Origin of the Hymn: “Jesus Paid it All”

Written by on January 30, 2022

“How long Pastor’s prayer is this morning,” thought Elvina Hall.

Sitting in the choir loft, Elvina’s mind turned to our need for salvation and the price Jesus paid for it. Words began to form themselves. She had to get them down. But she had no paper. Well, that wasn’t quite true…

Scribbling on the flyleaf of her hymnbook, she wrote:

I hear the Savior say,
“Thy strength indeed is small;
Child of weakness, watch and pray,
Find in Me thine all in all.”

Jesus paid it all,
All to Him I owe;
Sin had left a crimson stain,
He washed it white as snow.

Not bad. Not bad at all. After service, she handed the words to her pastor. Did his face crease into a little smile at this evidence of her “naughty” behavior? We may never know.

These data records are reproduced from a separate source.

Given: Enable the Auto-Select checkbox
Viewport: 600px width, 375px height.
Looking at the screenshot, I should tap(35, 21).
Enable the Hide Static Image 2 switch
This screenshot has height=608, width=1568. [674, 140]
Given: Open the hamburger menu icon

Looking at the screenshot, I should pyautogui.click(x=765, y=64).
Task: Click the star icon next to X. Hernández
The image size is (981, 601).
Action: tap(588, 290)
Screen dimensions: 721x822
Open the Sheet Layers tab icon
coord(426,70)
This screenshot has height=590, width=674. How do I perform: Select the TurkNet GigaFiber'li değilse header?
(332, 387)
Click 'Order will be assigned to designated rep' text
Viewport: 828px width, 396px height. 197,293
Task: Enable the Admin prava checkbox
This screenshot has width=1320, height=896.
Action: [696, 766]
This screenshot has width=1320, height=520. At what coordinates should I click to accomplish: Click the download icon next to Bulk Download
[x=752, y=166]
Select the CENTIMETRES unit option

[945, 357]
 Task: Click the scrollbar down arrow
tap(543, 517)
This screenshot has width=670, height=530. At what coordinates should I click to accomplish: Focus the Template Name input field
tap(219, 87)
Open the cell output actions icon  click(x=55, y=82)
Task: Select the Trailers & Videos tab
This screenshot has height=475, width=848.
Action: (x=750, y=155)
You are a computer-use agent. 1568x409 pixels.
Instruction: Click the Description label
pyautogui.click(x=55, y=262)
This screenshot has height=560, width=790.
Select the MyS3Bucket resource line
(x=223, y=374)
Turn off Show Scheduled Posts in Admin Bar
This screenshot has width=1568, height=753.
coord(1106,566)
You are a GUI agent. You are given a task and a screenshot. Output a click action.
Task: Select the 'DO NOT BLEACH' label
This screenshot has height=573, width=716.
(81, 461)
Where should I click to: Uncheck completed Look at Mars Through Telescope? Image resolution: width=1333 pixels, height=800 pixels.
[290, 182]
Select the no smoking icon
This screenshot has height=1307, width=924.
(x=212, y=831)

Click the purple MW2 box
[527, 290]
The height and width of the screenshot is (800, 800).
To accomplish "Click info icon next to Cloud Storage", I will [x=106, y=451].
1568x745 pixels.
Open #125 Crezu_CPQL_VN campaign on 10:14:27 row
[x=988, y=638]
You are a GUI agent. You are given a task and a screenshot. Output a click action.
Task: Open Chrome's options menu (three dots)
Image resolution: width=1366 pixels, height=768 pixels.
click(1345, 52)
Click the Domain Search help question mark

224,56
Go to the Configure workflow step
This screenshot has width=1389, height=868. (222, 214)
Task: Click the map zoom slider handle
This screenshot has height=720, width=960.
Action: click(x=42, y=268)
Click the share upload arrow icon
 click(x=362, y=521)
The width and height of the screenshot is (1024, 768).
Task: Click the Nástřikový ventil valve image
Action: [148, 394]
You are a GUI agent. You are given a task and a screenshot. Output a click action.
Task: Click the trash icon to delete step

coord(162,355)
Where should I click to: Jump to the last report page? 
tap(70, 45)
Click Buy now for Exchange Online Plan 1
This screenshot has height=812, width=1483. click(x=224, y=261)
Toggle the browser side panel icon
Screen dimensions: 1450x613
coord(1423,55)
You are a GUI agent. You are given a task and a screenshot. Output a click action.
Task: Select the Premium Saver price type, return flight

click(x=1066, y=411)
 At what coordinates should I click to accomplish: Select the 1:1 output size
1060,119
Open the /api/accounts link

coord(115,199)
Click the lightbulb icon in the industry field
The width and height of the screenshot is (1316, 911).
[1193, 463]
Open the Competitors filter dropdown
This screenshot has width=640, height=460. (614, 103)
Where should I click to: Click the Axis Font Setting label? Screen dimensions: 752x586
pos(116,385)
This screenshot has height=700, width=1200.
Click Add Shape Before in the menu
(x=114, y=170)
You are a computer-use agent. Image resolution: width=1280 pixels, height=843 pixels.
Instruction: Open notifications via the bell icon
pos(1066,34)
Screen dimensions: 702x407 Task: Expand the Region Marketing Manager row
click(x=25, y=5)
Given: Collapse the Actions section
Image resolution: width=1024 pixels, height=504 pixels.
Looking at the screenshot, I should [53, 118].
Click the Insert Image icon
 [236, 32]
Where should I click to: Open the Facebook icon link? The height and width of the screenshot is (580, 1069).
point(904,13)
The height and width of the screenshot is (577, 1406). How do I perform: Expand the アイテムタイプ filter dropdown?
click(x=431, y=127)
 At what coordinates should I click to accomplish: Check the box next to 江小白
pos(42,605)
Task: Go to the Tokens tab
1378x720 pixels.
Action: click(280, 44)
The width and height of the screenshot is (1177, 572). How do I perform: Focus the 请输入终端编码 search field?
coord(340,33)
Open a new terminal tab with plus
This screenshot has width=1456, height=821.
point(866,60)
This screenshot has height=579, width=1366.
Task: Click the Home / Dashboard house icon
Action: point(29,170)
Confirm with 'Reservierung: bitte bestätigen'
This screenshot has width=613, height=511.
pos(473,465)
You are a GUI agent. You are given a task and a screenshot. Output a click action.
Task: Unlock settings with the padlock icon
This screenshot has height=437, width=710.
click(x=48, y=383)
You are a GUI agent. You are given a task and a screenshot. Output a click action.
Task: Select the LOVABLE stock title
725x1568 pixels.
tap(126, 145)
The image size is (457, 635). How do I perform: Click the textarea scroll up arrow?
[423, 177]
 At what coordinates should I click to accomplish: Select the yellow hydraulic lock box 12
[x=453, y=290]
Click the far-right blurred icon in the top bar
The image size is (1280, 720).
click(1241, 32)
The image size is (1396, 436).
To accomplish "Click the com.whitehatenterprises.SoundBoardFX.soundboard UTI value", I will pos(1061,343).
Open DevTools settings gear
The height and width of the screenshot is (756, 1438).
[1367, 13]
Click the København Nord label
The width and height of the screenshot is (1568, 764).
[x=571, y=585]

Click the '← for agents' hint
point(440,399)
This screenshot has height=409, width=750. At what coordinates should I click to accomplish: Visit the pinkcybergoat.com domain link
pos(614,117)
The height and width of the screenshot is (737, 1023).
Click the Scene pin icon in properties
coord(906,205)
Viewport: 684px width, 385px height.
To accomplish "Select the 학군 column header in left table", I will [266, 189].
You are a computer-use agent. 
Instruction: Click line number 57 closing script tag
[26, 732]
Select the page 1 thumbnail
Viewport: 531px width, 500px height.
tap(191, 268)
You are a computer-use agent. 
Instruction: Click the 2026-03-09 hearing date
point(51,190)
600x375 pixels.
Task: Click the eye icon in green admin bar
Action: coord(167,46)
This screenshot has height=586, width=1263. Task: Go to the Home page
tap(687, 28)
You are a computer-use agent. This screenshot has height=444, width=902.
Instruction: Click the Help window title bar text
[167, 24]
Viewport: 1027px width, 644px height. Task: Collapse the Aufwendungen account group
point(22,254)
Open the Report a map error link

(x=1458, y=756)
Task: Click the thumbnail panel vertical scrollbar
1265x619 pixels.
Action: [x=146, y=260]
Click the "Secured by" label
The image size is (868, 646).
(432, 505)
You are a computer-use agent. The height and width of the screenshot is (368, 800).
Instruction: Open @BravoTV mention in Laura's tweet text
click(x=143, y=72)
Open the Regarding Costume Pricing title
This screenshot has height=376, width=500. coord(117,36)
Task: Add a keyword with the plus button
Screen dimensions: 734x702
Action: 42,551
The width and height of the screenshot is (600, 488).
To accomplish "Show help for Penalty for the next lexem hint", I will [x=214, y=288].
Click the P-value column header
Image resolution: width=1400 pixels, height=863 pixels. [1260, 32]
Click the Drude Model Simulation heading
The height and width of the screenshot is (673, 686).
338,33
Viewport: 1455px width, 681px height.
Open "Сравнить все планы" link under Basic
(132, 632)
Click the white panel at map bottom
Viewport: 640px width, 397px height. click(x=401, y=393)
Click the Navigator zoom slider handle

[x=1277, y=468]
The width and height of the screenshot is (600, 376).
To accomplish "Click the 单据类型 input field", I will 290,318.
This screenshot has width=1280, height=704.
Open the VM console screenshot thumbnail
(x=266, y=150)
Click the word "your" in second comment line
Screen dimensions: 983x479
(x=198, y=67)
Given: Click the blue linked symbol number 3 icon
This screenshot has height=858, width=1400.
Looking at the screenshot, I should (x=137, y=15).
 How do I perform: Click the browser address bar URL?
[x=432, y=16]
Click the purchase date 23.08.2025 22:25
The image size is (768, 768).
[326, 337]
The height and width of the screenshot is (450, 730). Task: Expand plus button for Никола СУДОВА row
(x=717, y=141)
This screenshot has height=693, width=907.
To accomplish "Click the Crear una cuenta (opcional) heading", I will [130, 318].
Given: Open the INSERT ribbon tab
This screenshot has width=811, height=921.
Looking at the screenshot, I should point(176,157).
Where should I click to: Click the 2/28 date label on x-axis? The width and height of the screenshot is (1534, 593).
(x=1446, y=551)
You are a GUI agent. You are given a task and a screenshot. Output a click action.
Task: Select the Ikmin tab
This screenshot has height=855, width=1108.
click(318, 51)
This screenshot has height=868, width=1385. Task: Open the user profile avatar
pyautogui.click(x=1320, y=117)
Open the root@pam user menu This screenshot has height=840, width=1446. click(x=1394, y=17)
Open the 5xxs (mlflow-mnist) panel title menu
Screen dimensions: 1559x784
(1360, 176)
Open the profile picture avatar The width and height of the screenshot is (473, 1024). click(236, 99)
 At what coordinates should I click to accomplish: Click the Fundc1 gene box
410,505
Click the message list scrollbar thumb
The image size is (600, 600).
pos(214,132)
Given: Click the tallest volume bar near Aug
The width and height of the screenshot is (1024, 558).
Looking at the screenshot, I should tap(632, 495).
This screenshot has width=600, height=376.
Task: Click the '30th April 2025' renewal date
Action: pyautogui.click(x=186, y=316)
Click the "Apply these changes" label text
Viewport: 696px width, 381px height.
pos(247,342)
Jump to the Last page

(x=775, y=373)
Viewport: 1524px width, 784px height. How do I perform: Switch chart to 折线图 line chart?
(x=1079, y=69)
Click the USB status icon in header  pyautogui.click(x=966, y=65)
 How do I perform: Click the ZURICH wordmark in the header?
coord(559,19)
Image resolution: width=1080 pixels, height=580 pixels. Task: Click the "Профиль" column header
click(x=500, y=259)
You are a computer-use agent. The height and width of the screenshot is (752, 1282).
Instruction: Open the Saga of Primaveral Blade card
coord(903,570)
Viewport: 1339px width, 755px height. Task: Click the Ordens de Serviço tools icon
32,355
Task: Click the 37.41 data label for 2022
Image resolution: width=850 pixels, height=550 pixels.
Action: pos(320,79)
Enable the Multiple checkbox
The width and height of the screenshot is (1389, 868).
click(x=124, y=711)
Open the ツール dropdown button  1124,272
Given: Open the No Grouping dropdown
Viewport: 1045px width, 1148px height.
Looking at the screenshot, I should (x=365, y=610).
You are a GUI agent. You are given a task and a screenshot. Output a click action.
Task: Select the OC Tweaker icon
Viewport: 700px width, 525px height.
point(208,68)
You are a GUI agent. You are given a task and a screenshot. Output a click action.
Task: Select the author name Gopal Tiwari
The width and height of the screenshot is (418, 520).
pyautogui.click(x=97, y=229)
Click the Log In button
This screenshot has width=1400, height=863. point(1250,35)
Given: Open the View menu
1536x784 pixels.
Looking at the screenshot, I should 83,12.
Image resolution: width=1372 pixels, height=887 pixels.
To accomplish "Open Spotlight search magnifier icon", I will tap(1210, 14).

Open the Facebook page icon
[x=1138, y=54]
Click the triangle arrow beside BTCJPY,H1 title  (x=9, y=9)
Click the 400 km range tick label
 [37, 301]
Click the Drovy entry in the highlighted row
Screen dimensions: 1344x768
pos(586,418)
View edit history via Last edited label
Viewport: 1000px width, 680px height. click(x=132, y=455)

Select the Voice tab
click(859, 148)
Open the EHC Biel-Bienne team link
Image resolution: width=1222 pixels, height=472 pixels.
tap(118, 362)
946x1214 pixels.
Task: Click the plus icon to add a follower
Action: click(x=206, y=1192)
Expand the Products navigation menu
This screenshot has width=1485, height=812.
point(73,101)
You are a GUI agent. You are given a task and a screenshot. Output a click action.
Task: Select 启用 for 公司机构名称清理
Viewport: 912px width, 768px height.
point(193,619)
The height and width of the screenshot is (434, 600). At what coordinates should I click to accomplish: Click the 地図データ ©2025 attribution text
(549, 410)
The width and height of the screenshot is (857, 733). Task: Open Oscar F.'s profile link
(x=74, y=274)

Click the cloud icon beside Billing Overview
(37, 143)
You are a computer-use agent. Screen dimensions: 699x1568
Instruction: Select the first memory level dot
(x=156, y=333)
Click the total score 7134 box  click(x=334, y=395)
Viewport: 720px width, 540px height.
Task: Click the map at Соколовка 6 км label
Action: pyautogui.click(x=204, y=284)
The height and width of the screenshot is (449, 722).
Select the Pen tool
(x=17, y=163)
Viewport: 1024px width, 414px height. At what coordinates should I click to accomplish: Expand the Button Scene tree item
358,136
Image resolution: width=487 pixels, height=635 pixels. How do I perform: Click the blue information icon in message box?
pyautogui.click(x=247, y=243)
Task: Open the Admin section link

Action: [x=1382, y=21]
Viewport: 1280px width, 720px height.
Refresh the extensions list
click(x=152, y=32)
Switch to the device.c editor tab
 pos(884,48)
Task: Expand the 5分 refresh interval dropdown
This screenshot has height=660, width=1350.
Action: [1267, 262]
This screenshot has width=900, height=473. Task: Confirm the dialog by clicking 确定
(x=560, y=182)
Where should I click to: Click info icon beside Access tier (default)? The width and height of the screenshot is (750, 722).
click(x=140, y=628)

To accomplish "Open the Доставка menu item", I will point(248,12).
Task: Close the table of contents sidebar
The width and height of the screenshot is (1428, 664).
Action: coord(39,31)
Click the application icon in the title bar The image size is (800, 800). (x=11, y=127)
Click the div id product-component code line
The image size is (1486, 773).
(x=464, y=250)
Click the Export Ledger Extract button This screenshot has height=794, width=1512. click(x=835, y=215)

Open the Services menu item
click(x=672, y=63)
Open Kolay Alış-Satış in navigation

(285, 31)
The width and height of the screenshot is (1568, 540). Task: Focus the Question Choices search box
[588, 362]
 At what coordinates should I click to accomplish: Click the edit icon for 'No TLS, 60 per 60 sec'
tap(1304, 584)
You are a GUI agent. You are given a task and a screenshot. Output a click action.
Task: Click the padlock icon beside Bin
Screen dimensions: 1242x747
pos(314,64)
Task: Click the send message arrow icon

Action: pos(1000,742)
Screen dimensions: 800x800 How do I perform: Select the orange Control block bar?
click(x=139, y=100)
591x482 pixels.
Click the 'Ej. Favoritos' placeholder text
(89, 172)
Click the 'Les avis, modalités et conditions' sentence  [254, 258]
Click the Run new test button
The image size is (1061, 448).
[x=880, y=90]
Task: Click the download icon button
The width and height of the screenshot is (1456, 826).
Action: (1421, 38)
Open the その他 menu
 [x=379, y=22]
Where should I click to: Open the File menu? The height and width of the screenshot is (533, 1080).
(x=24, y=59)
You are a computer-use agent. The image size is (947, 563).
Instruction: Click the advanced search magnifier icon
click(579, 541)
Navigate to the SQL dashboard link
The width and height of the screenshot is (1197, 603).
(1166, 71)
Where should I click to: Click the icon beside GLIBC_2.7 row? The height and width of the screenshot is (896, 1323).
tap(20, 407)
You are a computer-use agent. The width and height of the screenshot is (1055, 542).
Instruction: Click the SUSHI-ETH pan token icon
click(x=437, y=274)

But we do know that an extraordinary “coincidence” took place that day at the Monument Street Methodist Church of Baltimore. Organist John Grape had recently written a new tune and given it to the pastor. The pastor saw that the tune and the poem fit together extremely well. So he united them. In that way, one of the most beloved hymns of the church came into being.

Elvina Hall was 45 at that time. Born on this day, June 4, 1820, she was married first to Richard Hall and then after his death, to a Methodist minister, Thomas Meyers. She died in 1899.